-- THE INPUT follows --

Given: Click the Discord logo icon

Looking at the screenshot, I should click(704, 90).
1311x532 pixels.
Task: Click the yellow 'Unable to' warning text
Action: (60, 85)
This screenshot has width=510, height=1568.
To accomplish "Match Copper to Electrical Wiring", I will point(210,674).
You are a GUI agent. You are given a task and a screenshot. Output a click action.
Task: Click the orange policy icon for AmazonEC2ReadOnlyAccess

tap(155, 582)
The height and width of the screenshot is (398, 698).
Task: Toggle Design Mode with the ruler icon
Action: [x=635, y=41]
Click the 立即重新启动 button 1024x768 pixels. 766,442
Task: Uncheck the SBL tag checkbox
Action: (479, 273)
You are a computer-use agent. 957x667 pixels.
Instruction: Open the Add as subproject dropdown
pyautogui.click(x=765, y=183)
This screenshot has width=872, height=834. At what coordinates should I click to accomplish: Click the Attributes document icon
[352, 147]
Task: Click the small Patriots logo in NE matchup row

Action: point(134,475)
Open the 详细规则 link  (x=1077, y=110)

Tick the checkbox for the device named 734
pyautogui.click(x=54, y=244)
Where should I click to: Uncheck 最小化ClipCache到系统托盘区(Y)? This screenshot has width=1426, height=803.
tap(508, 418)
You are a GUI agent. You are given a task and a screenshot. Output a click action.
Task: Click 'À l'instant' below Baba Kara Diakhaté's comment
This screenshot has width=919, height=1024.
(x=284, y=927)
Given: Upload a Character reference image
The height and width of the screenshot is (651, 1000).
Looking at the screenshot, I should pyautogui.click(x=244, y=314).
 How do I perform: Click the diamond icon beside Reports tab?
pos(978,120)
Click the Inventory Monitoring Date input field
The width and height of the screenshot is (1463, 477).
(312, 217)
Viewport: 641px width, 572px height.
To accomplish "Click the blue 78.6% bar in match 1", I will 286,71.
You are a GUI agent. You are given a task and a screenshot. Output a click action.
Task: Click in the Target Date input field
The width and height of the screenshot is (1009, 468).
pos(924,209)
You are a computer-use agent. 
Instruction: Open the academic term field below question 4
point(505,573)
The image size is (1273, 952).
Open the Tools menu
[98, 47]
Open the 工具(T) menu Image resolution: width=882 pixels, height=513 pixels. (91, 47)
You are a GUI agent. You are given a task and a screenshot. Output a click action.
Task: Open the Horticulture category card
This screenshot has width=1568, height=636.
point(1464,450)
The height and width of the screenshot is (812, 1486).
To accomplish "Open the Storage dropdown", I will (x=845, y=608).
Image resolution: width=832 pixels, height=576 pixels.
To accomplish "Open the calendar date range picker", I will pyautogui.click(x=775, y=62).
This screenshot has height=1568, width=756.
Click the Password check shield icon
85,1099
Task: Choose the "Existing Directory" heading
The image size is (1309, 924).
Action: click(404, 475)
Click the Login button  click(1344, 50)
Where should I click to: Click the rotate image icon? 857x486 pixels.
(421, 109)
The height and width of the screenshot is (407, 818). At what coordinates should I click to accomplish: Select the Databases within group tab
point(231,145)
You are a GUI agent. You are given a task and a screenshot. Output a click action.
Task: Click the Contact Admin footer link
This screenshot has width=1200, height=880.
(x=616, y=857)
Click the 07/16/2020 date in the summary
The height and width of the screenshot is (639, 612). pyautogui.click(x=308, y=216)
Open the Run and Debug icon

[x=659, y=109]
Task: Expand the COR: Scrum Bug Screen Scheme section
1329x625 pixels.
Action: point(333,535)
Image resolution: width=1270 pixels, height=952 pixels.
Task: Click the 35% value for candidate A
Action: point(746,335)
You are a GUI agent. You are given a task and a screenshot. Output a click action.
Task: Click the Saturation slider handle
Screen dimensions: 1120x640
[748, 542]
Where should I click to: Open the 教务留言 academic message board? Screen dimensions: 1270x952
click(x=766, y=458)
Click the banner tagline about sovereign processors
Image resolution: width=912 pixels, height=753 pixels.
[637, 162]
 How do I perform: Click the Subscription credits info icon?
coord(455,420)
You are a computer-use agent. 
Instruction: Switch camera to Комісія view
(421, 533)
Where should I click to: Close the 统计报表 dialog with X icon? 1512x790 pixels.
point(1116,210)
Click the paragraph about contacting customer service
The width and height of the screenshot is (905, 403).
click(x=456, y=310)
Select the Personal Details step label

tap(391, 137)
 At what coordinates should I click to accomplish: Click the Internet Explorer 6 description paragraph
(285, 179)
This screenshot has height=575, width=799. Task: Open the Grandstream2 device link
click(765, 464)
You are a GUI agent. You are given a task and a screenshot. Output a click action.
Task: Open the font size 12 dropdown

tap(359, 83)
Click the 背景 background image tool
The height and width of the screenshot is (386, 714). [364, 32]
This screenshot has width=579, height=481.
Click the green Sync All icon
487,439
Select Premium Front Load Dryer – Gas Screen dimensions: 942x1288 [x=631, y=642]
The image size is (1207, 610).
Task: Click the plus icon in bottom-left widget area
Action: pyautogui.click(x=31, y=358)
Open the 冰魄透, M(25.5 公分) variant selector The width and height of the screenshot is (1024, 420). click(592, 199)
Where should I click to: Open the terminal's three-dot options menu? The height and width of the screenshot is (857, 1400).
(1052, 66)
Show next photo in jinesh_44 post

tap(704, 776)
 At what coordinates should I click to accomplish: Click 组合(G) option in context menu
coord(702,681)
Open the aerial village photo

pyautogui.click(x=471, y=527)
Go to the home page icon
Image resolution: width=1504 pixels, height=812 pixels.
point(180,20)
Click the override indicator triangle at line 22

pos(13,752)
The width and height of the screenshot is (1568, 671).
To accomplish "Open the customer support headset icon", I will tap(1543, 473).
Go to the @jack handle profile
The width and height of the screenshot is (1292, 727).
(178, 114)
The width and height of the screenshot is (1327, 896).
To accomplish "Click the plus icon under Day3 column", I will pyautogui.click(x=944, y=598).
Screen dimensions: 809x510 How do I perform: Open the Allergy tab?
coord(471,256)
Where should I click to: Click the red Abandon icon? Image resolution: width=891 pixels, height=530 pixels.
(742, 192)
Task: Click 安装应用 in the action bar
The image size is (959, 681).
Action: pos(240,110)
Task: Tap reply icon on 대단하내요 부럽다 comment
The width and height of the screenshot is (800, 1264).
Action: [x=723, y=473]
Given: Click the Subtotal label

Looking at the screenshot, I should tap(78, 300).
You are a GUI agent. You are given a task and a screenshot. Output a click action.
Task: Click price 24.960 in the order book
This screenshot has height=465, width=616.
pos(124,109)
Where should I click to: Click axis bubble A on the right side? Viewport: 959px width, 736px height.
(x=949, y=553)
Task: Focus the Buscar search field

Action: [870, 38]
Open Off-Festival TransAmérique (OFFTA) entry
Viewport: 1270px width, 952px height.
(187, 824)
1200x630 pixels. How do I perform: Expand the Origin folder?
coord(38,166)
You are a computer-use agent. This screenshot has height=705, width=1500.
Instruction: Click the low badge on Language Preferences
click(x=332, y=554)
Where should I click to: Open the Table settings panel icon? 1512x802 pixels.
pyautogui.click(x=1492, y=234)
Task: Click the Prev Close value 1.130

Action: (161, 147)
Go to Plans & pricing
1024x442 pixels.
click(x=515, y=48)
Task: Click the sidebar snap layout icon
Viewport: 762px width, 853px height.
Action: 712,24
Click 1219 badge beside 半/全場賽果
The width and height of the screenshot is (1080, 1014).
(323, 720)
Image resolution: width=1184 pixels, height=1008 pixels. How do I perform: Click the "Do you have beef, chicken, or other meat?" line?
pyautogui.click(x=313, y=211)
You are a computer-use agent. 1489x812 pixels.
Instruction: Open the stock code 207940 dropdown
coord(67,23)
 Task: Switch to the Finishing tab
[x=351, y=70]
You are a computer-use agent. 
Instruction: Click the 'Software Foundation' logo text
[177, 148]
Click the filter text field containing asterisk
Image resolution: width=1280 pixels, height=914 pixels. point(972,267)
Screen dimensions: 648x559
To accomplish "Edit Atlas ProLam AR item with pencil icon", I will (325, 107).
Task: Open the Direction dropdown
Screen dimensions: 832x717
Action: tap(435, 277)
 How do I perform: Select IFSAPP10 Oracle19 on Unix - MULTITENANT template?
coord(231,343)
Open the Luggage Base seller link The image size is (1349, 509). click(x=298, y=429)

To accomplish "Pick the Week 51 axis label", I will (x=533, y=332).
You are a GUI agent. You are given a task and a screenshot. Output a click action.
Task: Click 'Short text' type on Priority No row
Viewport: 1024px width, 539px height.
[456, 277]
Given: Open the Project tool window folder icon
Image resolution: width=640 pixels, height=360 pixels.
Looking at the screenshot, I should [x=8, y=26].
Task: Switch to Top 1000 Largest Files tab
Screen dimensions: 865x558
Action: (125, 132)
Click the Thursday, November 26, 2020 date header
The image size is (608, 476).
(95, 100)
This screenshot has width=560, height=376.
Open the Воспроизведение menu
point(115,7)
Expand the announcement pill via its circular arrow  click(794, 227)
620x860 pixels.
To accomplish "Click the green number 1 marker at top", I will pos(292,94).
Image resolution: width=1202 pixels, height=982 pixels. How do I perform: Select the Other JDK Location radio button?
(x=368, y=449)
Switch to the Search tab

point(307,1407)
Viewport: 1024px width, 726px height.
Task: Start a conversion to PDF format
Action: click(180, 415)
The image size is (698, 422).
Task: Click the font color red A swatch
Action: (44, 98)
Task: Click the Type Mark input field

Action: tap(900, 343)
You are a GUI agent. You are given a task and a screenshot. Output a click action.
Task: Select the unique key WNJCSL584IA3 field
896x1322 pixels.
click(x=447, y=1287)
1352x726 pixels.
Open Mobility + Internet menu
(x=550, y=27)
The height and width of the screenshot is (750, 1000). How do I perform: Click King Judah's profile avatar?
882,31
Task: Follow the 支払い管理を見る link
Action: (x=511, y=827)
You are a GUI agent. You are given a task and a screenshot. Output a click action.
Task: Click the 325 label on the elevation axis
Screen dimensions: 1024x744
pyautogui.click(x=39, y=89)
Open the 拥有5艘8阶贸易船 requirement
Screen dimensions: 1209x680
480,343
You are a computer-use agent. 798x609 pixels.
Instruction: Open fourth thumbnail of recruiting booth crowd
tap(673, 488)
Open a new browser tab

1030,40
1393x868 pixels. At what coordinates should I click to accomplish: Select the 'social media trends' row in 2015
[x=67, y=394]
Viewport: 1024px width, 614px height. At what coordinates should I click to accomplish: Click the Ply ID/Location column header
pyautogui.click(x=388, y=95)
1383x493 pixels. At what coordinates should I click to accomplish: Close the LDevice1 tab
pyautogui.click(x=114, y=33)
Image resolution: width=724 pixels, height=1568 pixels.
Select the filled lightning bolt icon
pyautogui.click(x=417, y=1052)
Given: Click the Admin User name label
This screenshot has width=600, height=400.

-- THE INPUT concluded --

Set down the lines of the records exactly, from the first one through the line containing "Viewport: 641px width, 572px height.", and add nothing else.

Given: Click the Discord logo icon

Looking at the screenshot, I should click(704, 90).
1311x532 pixels.
Task: Click the yellow 'Unable to' warning text
Action: (60, 85)
This screenshot has width=510, height=1568.
To accomplish "Match Copper to Electrical Wiring", I will point(210,674).
You are a GUI agent. You are given a task and a screenshot. Output a click action.
Task: Click the orange policy icon for AmazonEC2ReadOnlyAccess

tap(155, 582)
The height and width of the screenshot is (398, 698).
Task: Toggle Design Mode with the ruler icon
Action: [x=635, y=41]
Click the 立即重新启动 button 1024x768 pixels. 766,442
Task: Uncheck the SBL tag checkbox
Action: (479, 273)
You are a computer-use agent. 957x667 pixels.
Instruction: Open the Add as subproject dropdown
pyautogui.click(x=765, y=183)
This screenshot has width=872, height=834. At what coordinates should I click to accomplish: Click the Attributes document icon
[352, 147]
Task: Click the small Patriots logo in NE matchup row

Action: point(134,475)
Open the 详细规则 link  (x=1077, y=110)

Tick the checkbox for the device named 734
pyautogui.click(x=54, y=244)
Where should I click to: Uncheck 最小化ClipCache到系统托盘区(Y)? This screenshot has width=1426, height=803.
tap(508, 418)
You are a GUI agent. You are given a task and a screenshot. Output a click action.
Task: Click 'À l'instant' below Baba Kara Diakhaté's comment
This screenshot has width=919, height=1024.
(x=284, y=927)
Given: Upload a Character reference image
The height and width of the screenshot is (651, 1000).
Looking at the screenshot, I should pyautogui.click(x=244, y=314).
 How do I perform: Click the diamond icon beside Reports tab?
pos(978,120)
Click the Inventory Monitoring Date input field
The width and height of the screenshot is (1463, 477).
(312, 217)
Viewport: 641px width, 572px height.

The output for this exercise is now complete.